What the task asks: Reproduce the rows from the line with "Screen dimensions: 771x526" through the end of the rows, both ends included, with their requests. Multiply every coordinate in the answers by 1.45 and round to whole numbers, with halves rounded up, and omit the pictures.

Data for this exercise:
** begin **

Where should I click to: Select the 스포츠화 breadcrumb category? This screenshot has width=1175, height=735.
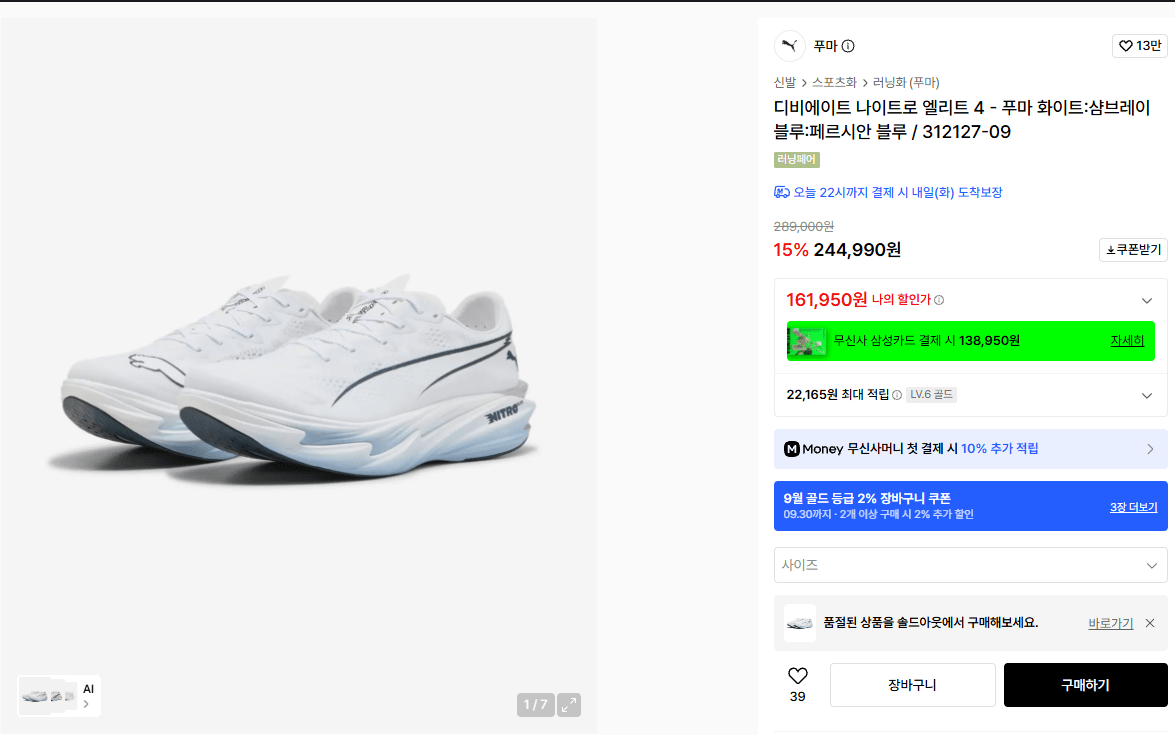point(834,82)
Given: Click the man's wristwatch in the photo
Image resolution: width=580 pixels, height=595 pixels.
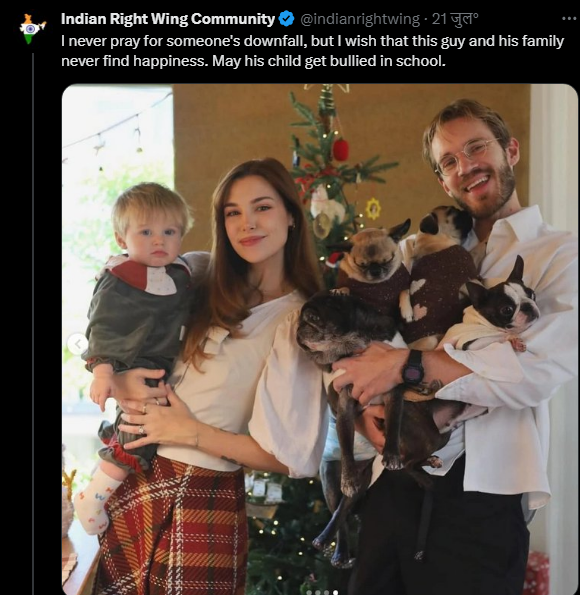Looking at the screenshot, I should click(x=413, y=368).
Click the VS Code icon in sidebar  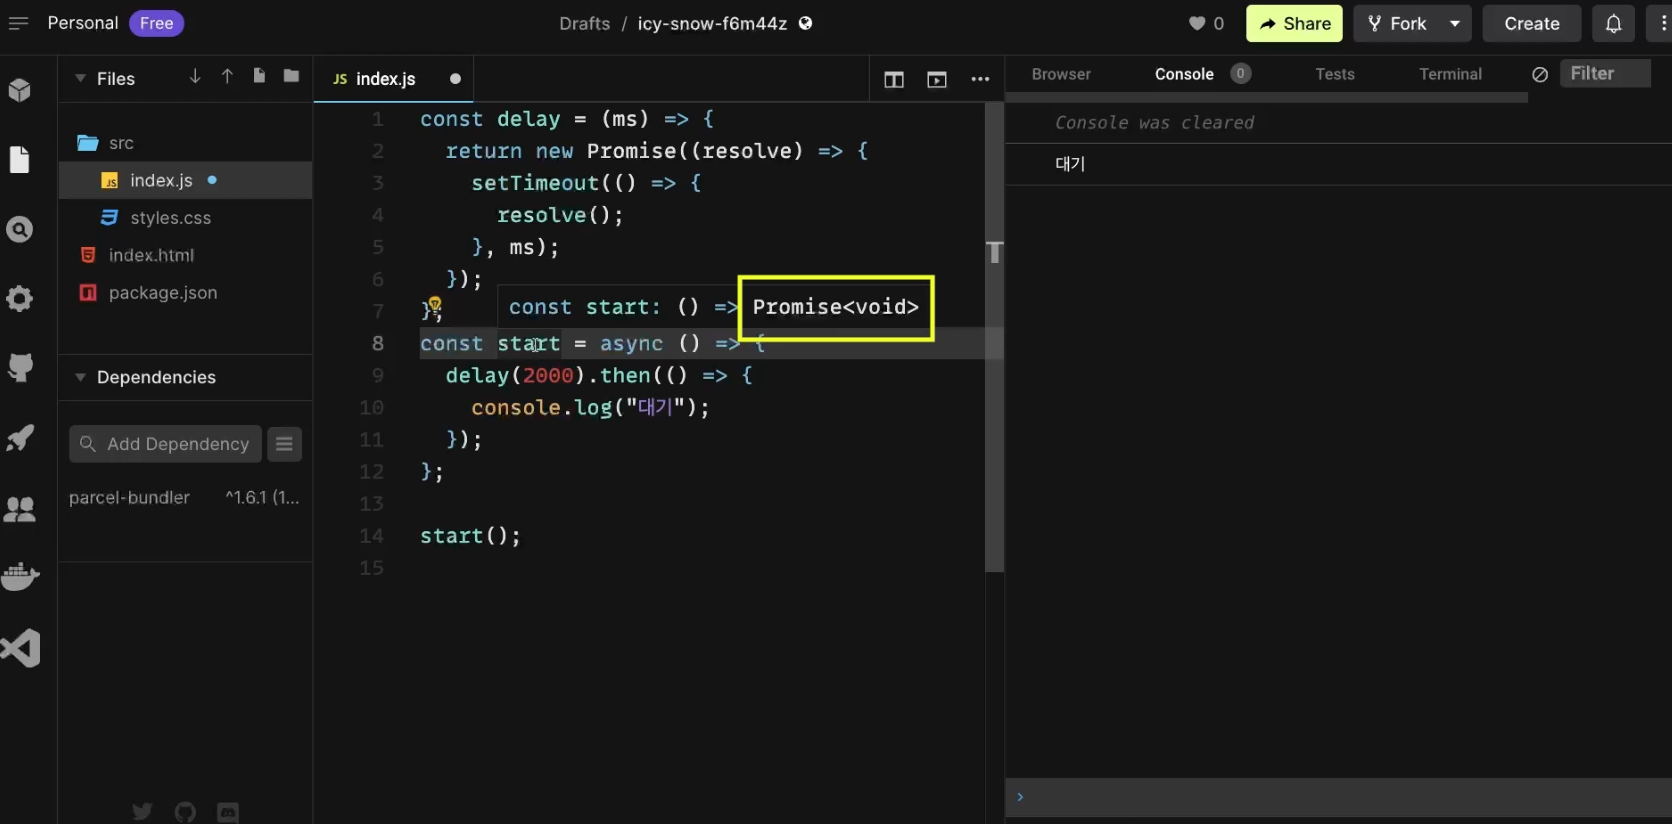[x=21, y=648]
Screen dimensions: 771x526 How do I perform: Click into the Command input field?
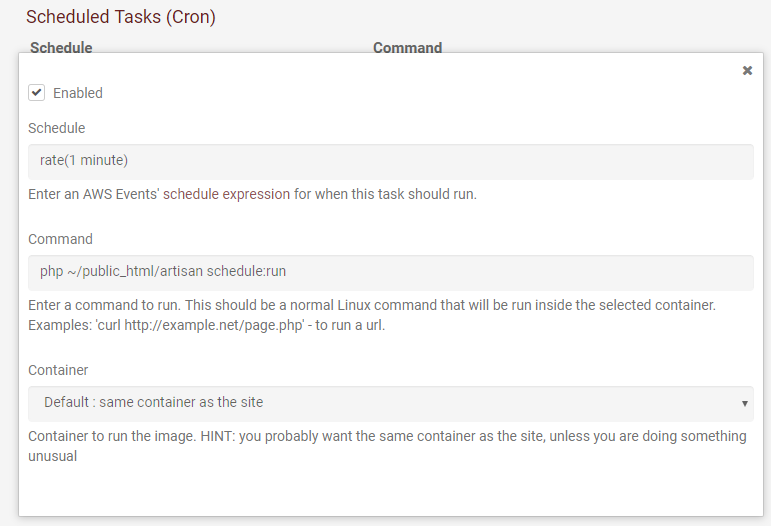pyautogui.click(x=390, y=272)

** end **

Result of the task:
Screen dimensions: 771x526 How do I perform: Click into the Command input field?
pyautogui.click(x=566, y=394)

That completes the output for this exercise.